While the Birmingham City Council has managed to bungle a badly needed economic opportunity for the city, the Tuscaloosa Police Department is simply enforcing the regulations as they read them and highlighting the need for Tuscaloosa to revisit the issue.

Birmingham and cities throughout Alabama need jobs of any stripe. Not only do Uber and companies like them create employment, but they offer even more value by providing a tech-savvy convenience to move about Alabama’s cities. Many of the state’s cities are less walking-friendly than larger metropolitan counterparts around the nation. These transportation innovation companies sound like the kind of business opportunities politicians would be begging to have.

Instead, the message from Birmingham and Tuscaloosa is that Alabamians need to be protected from the likes of Uber. They claim that public safety is at stake.

Uber and similar app-based transportation services function by contracting with drivers in cities where they operate. Uber, for example, manages a web-based interface that connects passengers and contract drivers. Some of the contract drivers are simply interested in picking up some part-time cash.

That is where city governments start to have conniptions. For many politicians, bureaucracy must be preserved. After all, there is paperwork that needs to be filled out, inspections to be performed, background checks to conduct. Without layers of government, some city leaders apparently feel that Alabamians would not be able to make reasonable decisions.

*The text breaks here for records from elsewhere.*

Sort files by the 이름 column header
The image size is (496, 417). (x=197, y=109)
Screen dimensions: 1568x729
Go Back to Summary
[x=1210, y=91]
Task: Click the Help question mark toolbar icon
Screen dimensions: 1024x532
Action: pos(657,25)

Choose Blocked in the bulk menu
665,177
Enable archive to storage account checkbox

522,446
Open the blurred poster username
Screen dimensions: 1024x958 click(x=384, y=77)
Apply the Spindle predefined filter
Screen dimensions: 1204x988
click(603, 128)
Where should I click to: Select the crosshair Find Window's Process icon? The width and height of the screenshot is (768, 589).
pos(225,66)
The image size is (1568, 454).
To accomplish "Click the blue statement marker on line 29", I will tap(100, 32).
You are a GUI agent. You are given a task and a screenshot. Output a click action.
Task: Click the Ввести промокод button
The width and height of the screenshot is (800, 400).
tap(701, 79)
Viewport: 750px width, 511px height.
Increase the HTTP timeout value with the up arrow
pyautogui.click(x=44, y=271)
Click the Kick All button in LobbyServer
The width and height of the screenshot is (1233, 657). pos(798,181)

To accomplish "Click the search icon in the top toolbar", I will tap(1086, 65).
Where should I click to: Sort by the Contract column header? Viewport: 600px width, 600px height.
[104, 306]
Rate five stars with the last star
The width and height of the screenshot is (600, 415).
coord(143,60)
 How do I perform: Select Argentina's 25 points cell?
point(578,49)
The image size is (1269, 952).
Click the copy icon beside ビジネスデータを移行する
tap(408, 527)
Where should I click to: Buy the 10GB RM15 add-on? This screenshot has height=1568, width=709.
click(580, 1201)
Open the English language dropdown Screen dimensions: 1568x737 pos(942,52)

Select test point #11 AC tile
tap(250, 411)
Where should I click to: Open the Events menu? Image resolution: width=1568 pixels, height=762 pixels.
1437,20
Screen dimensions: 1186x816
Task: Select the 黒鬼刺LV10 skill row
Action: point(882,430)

Never mind the fact that Uber already requires proper insurance, a valid driver’s license and passage of DMV and background checks. City leaders feel that they must protect the taxi industry public from the growing transportation menace.

Since I discovered Uber, I have not taken a taxi in a city where they operate. Safety is a big reason why. My family or I could get into a taxi with precious little information about the fare, route or driver. On the other hand, I could take Uber, where the ride is tracked and information about the driver and passenger is retained. Not only am I able to access my account and see a record of all my trips, but the service radically improves my chances of recovering items I might accidentally leave behind in the car. Most importantly, I am able to focus on getting my family or myself out of the car safely rather than fiddling with a cash transaction.

If private citizens are able to get into a car with a complete stranger at any time, why are they incapable of making that same decision when it comes to a private transportation service?

Alabama’s cities should find ways to expand employment opportunities and choices for consumers, rather than maintaining an unyielding devotion to a one-size-fits-all regulation, especially in a situation where there is no clear and immediate danger to the public.

Taxis should have same opportunities as companies like Uber, but Alabamians, not city bureaucracies, should be able to decide which type of transportation meets their needs, ensures their safety and is more reliable.